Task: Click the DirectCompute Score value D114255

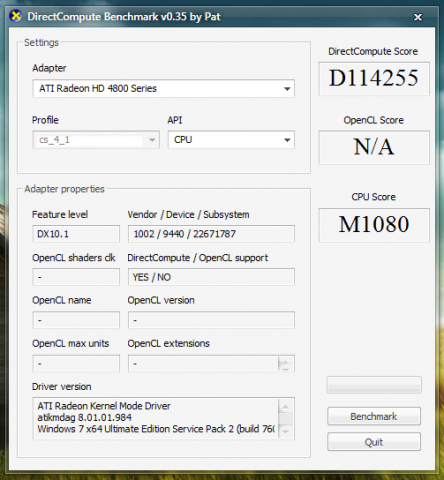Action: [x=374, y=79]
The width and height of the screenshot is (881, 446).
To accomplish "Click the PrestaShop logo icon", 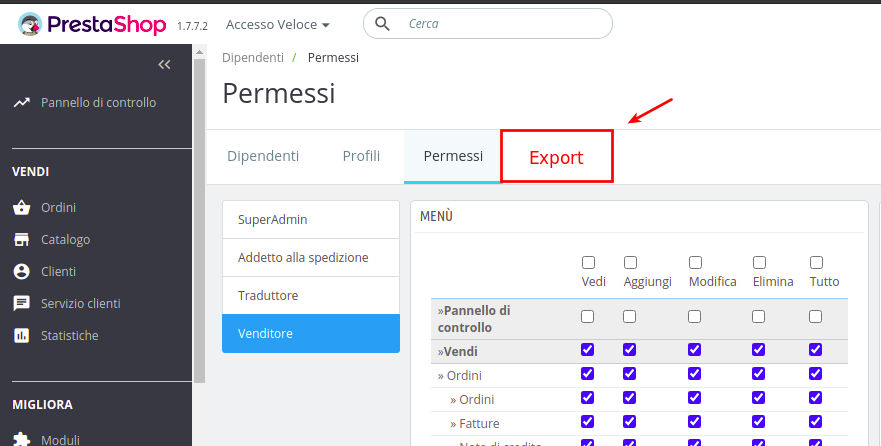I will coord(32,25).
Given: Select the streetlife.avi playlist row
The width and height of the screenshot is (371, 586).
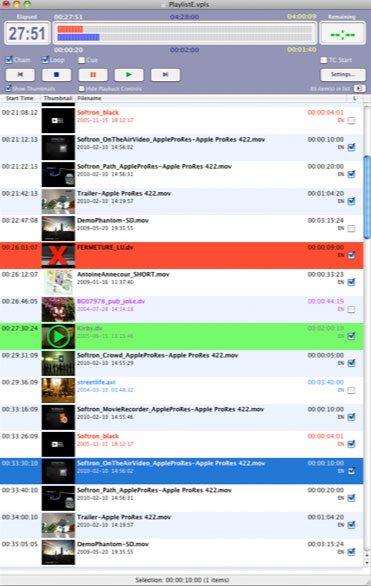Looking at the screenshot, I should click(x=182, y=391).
# # # # # # #
WORK TO DO: Count the lines in the records that contain the string "width" with matching case, and reply with only that number.

RESPONSE TO THE TASK: 2